A vendedora foi até a casa da mãe, que mora na mesma rua, em busca de ajuda. Minutos depois, foi informada por vizinhos que sua casa estava em chamas.

"Quando olhei minha casa, o fogo já tinha tomado conta de tudo. Não sobrou nada. Tudo o que tínhamos foi queimado."

Os outros quatro filhos de Samara, de 14, 10, 6 e 4 anos, estavam na casa da mãe da vendedora e não se feriram. O marido tentou fugir, mas foi imobilizado por vizinhos. Ele chegou a ser levado para a delegacia, mas, segundo a vendedora, foi liberado no dia seguinte, durante a audiência de custódia.

Samara conseguiu uma medida protetiva contra ele, e as visitas ao filho do casal são restritas.

Reconstrução

Sem casa, móveis e roupas, Samara e os cinco filhos foram morar na casa da mãe dela. As cinco crianças passaram a dividir a mesma cama, e a família contou com a ajuda de doações para conseguir roupas.

Abalada, a vendedora nunca mais havia retornado ao imóvel até que, no início de julho, decidiu encarar a dor e ir pela primeira vez até a casa.

"Fiquei quase oito meses sem conseguir olhar o lugar. Quando passava pela rua, eu desviava o olhar, mudava de calçada. Não queria lembrar e reviver tudo o que tinha acontecido."

Foi depois de uma conversa com os filhos, em que eles demonstraram o desejo de retornar para a casa da família, que Samara encarou seus medos e decidiu que ela mesma iria começar a reforma do imóvel.

"No incêndio, eu perdi todas as semijoias que eu vendia. E a nossa situação financeira ficou bem complicada. Como não tinha condições de pagar a mão de obra de um profissional, eu peguei algumas ferramentas do meu pai e comecei a fazer o que conseguia. A primeira coisa foi tirar os entulhos que restaram e raspar a parede para tirar as marcas do fogo", explica.

Reforma foi mostrada nas redes sociais

Para seguir com a mão na massa, Samara passou a postar em suas redes sociais o passo a passo da reforma.

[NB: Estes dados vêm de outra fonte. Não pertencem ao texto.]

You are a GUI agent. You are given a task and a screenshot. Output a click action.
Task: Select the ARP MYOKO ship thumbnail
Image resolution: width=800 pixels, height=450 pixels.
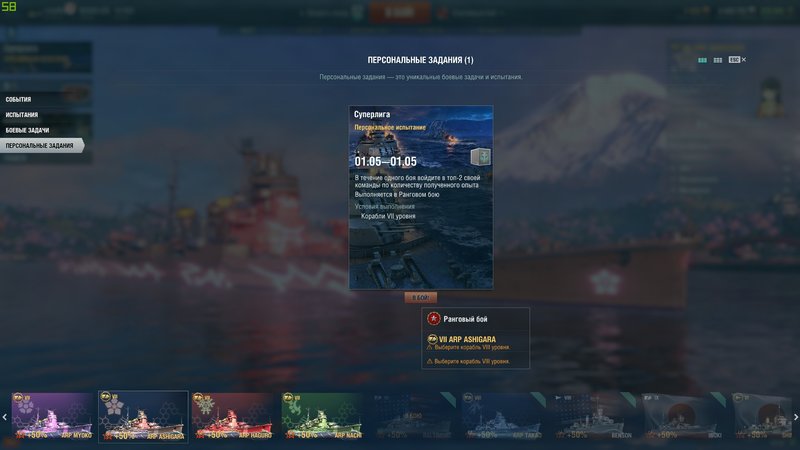click(53, 416)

Depois do primeiro vídeo, começou a receber doações de moradores da cidade.

Conseguiu materiais de construção, dinheiro e até mesmo pessoas se oferecendo para ajudar na mão de obra apareceram.

"Eu jamais imaginei que uma coisa tão simples teria toda essa repercussão. Eu fiz para me inspirar e não me deixar desistir. E, de repente, todo mundo começou a entrar em contato", diz.

Além disso, uma vaquinha virtual foi criada para arrecadar dinheiro para ajudar nos custos com a obra.

"A vaquinha começou dia 8 de julho e, em 15 dias, batemos a meta de arrecadar R$ 42 mil. Esse dinheiro será todo usado na reforma da minha casa, para comprar móveis e roupas para os meus filhos. Vou recomeçar minha vida do zero."

Incentivo a outras mulheres

Samara afirma que, desde o começo, seu antigo relacionamento tinha sinais de ser abusivo, mas ela acreditava que era amor. Os abusos começaram como chantagens emocionais e seguiram para agressões físicas.

"Ele dizia que eu era feia, gorda, que não iria achar mais ninguém que gostasse de mim. Me traía e colocava a culpa em mim. Era uma manipulação mental e sentimental. Um dia, ele puxou meu cabelo e apertou meus braços. Mas, na minha cabeça, isso não era agressão", diz.

Ela decidiu contar o que passou nas redes sociais como um alerta para outras mulheres que vivem relacionamentos parecidos e têm dificuldade para identificar quando uma relação se torna abusiva.

A vendedora diz que recebeu dezenas de mensagens de mulheres relatando problemas similares. Alguns desses relatos vêm de outros países, como Portugal e França.

"Muitas mulheres me mandaram mensagens se solidarizando com a minha situação. Algumas dizem que estavam em situações similares e que, depois de conhecerem a minha história, se identificaram e criaram coragem para tomar uma decisão e sair da relação", diz Samara.

"E tem também garotas de 16 anos que dizem que querem ser como eu sou, ter essa força e garra. E isso me inspira cada vez mais."